WHAT IS BEING ASKED:
A faithful transcription of all the records is required.

Saved entries:
--- START ---
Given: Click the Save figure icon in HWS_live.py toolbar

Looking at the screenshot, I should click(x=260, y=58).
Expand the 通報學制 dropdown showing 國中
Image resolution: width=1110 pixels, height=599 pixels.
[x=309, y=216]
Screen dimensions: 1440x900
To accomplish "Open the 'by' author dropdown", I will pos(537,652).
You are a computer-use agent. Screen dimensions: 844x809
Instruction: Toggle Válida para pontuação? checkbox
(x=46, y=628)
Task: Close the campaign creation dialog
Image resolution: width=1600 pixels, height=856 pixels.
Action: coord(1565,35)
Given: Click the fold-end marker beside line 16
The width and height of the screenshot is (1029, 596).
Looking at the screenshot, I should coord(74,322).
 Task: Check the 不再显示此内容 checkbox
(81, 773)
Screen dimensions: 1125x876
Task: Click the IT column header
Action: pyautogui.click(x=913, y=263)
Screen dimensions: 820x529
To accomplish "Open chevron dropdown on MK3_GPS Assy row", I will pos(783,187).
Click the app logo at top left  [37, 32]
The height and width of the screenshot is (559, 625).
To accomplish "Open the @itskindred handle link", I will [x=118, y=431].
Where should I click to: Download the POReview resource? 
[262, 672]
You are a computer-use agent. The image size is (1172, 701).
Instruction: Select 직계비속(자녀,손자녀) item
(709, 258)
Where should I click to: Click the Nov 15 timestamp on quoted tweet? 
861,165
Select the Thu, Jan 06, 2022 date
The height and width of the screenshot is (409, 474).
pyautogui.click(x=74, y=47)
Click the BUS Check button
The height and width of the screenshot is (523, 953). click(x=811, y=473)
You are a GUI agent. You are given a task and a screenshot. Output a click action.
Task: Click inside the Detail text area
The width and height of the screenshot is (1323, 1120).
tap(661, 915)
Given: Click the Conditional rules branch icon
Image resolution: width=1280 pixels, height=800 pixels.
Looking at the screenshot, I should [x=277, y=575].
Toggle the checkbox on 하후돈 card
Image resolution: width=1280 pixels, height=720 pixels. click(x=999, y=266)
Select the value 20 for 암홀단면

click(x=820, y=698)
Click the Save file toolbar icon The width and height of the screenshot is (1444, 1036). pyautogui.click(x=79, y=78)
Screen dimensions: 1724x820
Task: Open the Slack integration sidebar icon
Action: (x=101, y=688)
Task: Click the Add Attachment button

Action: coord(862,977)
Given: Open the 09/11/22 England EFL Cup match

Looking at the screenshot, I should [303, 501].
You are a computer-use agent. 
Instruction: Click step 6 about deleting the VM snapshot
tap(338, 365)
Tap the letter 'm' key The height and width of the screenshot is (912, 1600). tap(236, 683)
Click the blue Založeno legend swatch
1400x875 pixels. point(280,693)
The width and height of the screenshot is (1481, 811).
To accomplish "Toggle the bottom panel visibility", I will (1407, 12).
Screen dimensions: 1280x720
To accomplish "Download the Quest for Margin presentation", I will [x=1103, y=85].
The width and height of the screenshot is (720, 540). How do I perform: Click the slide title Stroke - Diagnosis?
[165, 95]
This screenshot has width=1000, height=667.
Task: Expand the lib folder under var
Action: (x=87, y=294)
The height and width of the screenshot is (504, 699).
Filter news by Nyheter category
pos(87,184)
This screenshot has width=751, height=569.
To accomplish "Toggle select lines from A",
--- END ---
ANSWER TO THIS EXERCISE:
Given: Click the Save figure icon in HWS_live.py toolbar

Looking at the screenshot, I should click(x=260, y=58).
Expand the 通報學制 dropdown showing 國中
Image resolution: width=1110 pixels, height=599 pixels.
[x=309, y=216]
Screen dimensions: 1440x900
To accomplish "Open the 'by' author dropdown", I will pos(537,652).
You are a computer-use agent. Screen dimensions: 844x809
Instruction: Toggle Válida para pontuação? checkbox
(x=46, y=628)
Task: Close the campaign creation dialog
Image resolution: width=1600 pixels, height=856 pixels.
Action: coord(1565,35)
Given: Click the fold-end marker beside line 16
The width and height of the screenshot is (1029, 596).
Looking at the screenshot, I should coord(74,322).
 Task: Check the 不再显示此内容 checkbox
(81, 773)
Screen dimensions: 1125x876
Task: Click the IT column header
Action: pyautogui.click(x=913, y=263)
Screen dimensions: 820x529
To accomplish "Open chevron dropdown on MK3_GPS Assy row", I will pos(783,187).
Click the app logo at top left  [37, 32]
The height and width of the screenshot is (559, 625).
To accomplish "Open the @itskindred handle link", I will [x=118, y=431].
Where should I click to: Download the POReview resource? 
[262, 672]
You are a computer-use agent. The image size is (1172, 701).
Instruction: Select 직계비속(자녀,손자녀) item
(709, 258)
Where should I click to: Click the Nov 15 timestamp on quoted tweet? 
861,165
Select the Thu, Jan 06, 2022 date
The height and width of the screenshot is (409, 474).
pyautogui.click(x=74, y=47)
Click the BUS Check button
The height and width of the screenshot is (523, 953). click(x=811, y=473)
You are a GUI agent. You are given a task and a screenshot. Output a click action.
Task: Click inside the Detail text area
The width and height of the screenshot is (1323, 1120).
tap(661, 915)
Given: Click the Conditional rules branch icon
Image resolution: width=1280 pixels, height=800 pixels.
Looking at the screenshot, I should [x=277, y=575].
Toggle the checkbox on 하후돈 card
Image resolution: width=1280 pixels, height=720 pixels. click(x=999, y=266)
Select the value 20 for 암홀단면

click(x=820, y=698)
Click the Save file toolbar icon The width and height of the screenshot is (1444, 1036). pyautogui.click(x=79, y=78)
Screen dimensions: 1724x820
Task: Open the Slack integration sidebar icon
Action: (x=101, y=688)
Task: Click the Add Attachment button

Action: coord(862,977)
Given: Open the 09/11/22 England EFL Cup match

Looking at the screenshot, I should [303, 501].
You are a computer-use agent. 
Instruction: Click step 6 about deleting the VM snapshot
tap(338, 365)
Tap the letter 'm' key The height and width of the screenshot is (912, 1600). tap(236, 683)
Click the blue Založeno legend swatch
1400x875 pixels. point(280,693)
The width and height of the screenshot is (1481, 811).
To accomplish "Toggle the bottom panel visibility", I will (1407, 12).
Screen dimensions: 1280x720
To accomplish "Download the Quest for Margin presentation", I will [x=1103, y=85].
The width and height of the screenshot is (720, 540). How do I perform: Click the slide title Stroke - Diagnosis?
[165, 95]
This screenshot has width=1000, height=667.
Task: Expand the lib folder under var
Action: (x=87, y=294)
The height and width of the screenshot is (504, 699).
Filter news by Nyheter category
pos(87,184)
This screenshot has width=751, height=569.
To accomplish "Toggle select lines from A",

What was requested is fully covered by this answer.